Kabar Soal Simplikasi Tarif Meningkat, Pelaku Industri Gelisah
Ilustrasi. FOTO/SINDOnews
A A A
JAKARTA - Kementerian Keuangan (Kemenkeu) memutuskan menaikkan tarif cukai hasil tembakau (CHT) atau cukai rokok mencapai 12% untuk 2022. Kebijakan itu diterapkan berbarengan dengan simplifikasi struktur tarif cukai rokok dari sebelumnya 10 layer menjadi 8 layer yang tertuang dalam Peraturan Menteri Keuangan (PMK) Nomor 192 Tahun 2021 tentang Tarif Cukai Hasil Tembakau Berupa Sigaret, Cerutu, Rokok Daun atau Klobot, dan Tembakau Iris.

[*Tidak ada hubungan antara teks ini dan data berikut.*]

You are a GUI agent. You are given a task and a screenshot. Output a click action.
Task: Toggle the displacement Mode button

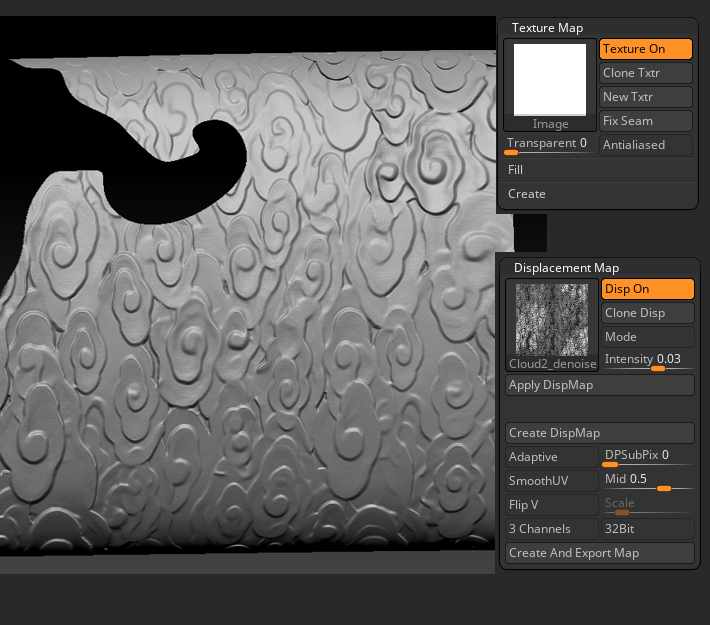click(647, 337)
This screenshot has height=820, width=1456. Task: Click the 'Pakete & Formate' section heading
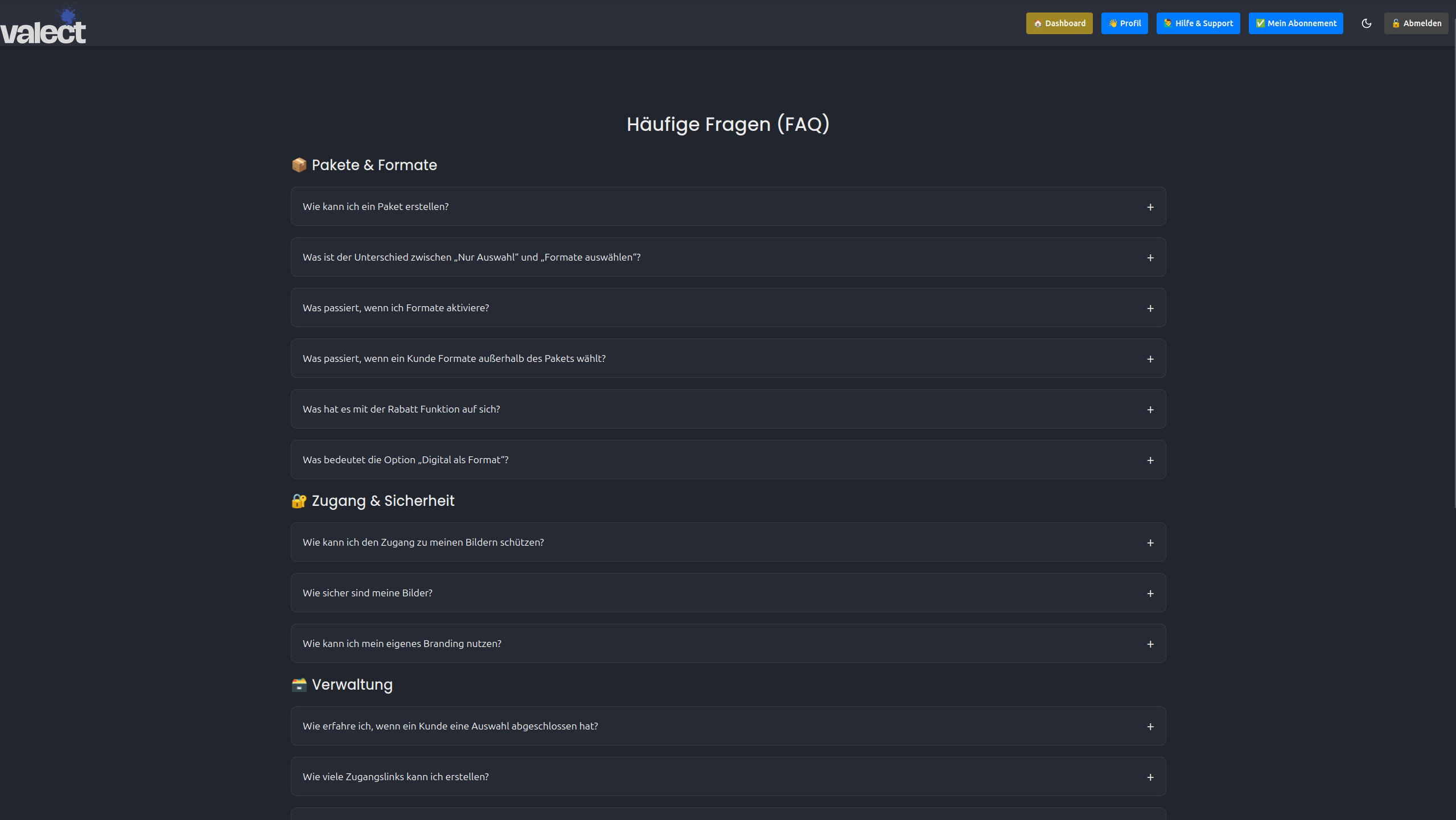point(373,165)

Teranyar, kini beredar kabar Kemenkeu akan melanjutkan kebijakan simplifikasi hingga menjadi 5 layer. Salah satu aspek yang ditekankan, yaitu golongan Sigaret Kretek Mesin (SKM) serta Sigaret Putih Mesin (SPM); penyatuan Sigaret Kretek Tangan (SKT) golongan 1A dan 1 B; dan penurunan batas kuota dari 3 juta batang ke 2 juta batang.

Menanggapi hal itu, Ketua Gabungan Pabrik Rokok (Gapero) Surabaya Sulami Bahar mengatakan pihaknya menolak rencana pemerintah terkait simplifikasi tersebut. Soalnya, kebijakan itu akan mencekik para pelaku industri tembakau kecil dalam melanjutkan usahanya.

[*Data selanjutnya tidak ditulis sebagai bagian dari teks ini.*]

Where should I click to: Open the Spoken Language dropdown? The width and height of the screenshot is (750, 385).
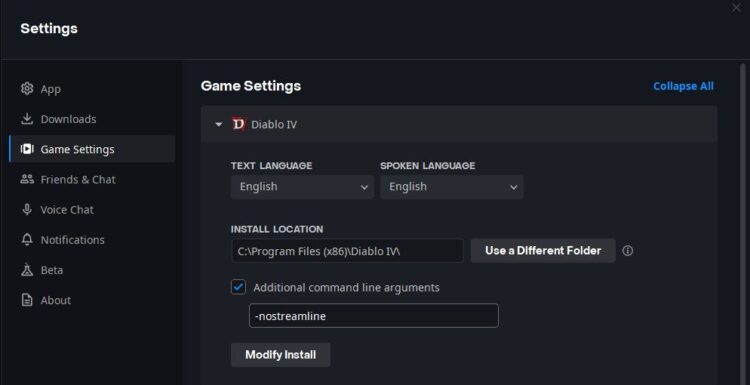point(452,187)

"Pasti nanti dampaknya akan terjadi banyak perusahaan rokok yang kelimpungan. Sekarang beda dari tarif cukai antara golongan 1A dengan 1B cukup signifikan. Artinya, kalau digabung jadi satu yang golongan 1B akan naik tarifnya menuju golongan 1A. Apalagi kalau golongan 1A dinaikkan berarti kan naiknya dua kali," kata Sulami, di Jakarta, baru-baru ini.



Menurut Sulami, akibat penerapan PMK Nomor 192 Tahun 2021 masih amat berat dirasakan oleh pelaku industri tembakau menengah ke bawah. Regulasi itu membuat produksi rokok menurun. "(PMK Nomor 192 Tahun 2021) itu kenaikan tarif cukai 12%. Nah, dampaknya industri mengalami penurunan produksi karena harganya luar biasa," ujarnya.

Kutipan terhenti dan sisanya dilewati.